Both types of IRAs come with rules related to income limitations and deductions. Roth IRAs in particular limit your contributions if you earn too much, though you can use a Roth IRA conversion, sometimes called a backdoor Roth IRA, to get around this. Here we will provide further insight into Roth IRA conversions, the rules involved and when you should consider one.
What Is a Roth IRA Conversion?
A Roth IRA conversion allows individuals to transfer assets from a tax-deferred account, such as a traditional IRA or 401(k), into a Roth IRA. Tax-deferred retirement accounts delay paying taxes on your contributions and returns until you take qualified retirement distributions, while Roth accounts have a tax-exempt status. This means you pay taxes upfront and see your investments grow tax-free.

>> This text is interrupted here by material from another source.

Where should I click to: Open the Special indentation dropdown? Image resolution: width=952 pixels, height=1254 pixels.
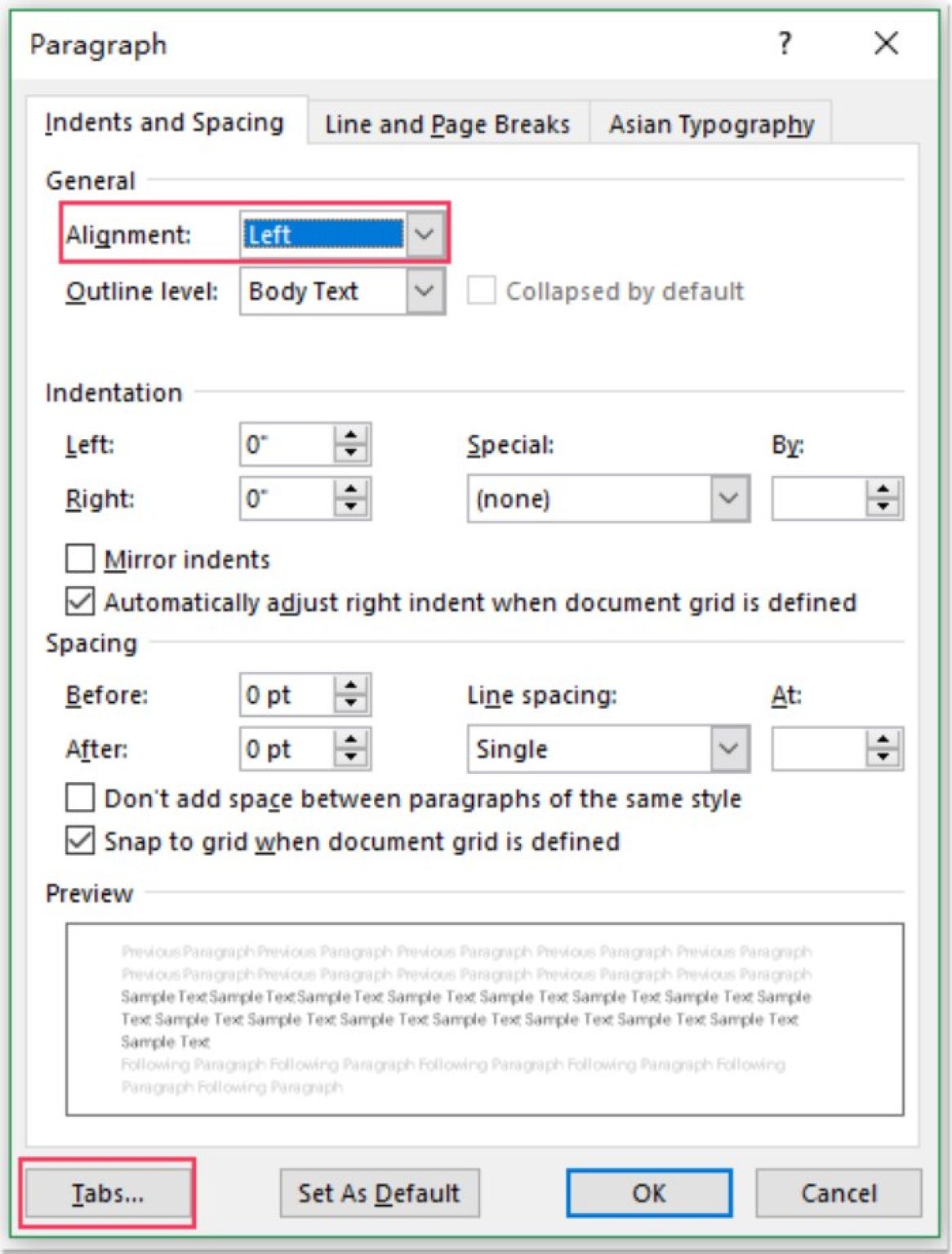pyautogui.click(x=728, y=498)
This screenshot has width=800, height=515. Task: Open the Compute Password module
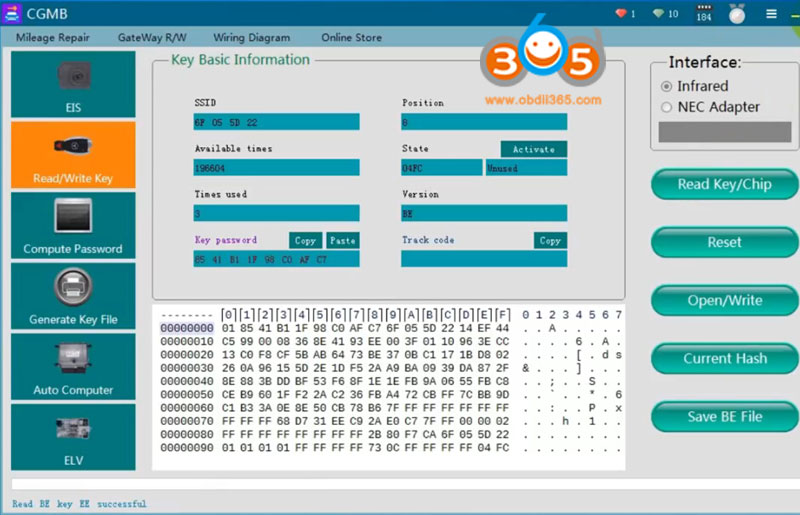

When you convert from a tax-deferred plan to a tax-exempt plan — as in a Roth IRA conversion — you must pay the income taxes associated with those converted funds. This happens because you didn't pay taxes on the funds initially, but funds held in Roth accounts must have already had taxes paid on them.
When you make a Roth IRA conversion, it does not mean that you make contributions to that IRA, but rather that you have made what many commonly call a "backdoor Roth" conversion. In that case, your retirement plan assets would reside in a Roth IRA.
What Rules Apply to a Roth IRA Conversion?
When you are pursuing a backdoor Roth conversion, you will have to follow some rules set by the IRS. Otherwise, you may face penalties equal to 10% of the funds converted. If you make a conversion, you will need to report it to the IRS using Form 8606.
You can use one of three methods for the conversion:
- Perform a rollover, which has your financial institution send you a check that you can then deposit into your Roth IRA within 60 days. Missing the deadline can lead to a 10% penalty unless you are 59 1/2 or older.
- If you are switching institutions, you can direct your former institution to transfer money to your Roth IRA elsewhere.
- If you are remaining with the same institution, you can direct it to make the change on your behalf.
When Should You Consider a Roth IRA Conversion?
Roth conversions make sense when you believe your future income tax bracket will be higher than your current one. This means the top tax rate at which you expect to pay income tax will be higher as a result of you earning more money or having more retirement income. You may decide to pay lower taxes now on your conversion and take these distributions tax-free in retirement.
A conversion can also make sense if you aim to take advantage of lower income in the current year to pay lower rates now. For example, if you experienced lower pay in 2020 due to the COVID-19 pandemic and have tax-deferred retirement funds, you might lower your tax burden by paying taxes now on a conversion. This can keep more money in your hands later when your income returns to normal.
Another common case for making a Roth IRA conversion is when you are near retirement, but you have not yet taken IRA distributions. If you don't need your IRA funds now but you expect to report lower taxable income as you near retirement, you might consider making the conversion.
Depending on your circumstances, holding your retirement assets in one type of account versus another might make more sense. In the event that your expectations change and you want to switch, you could take advantage of a backdoor Roth conversion.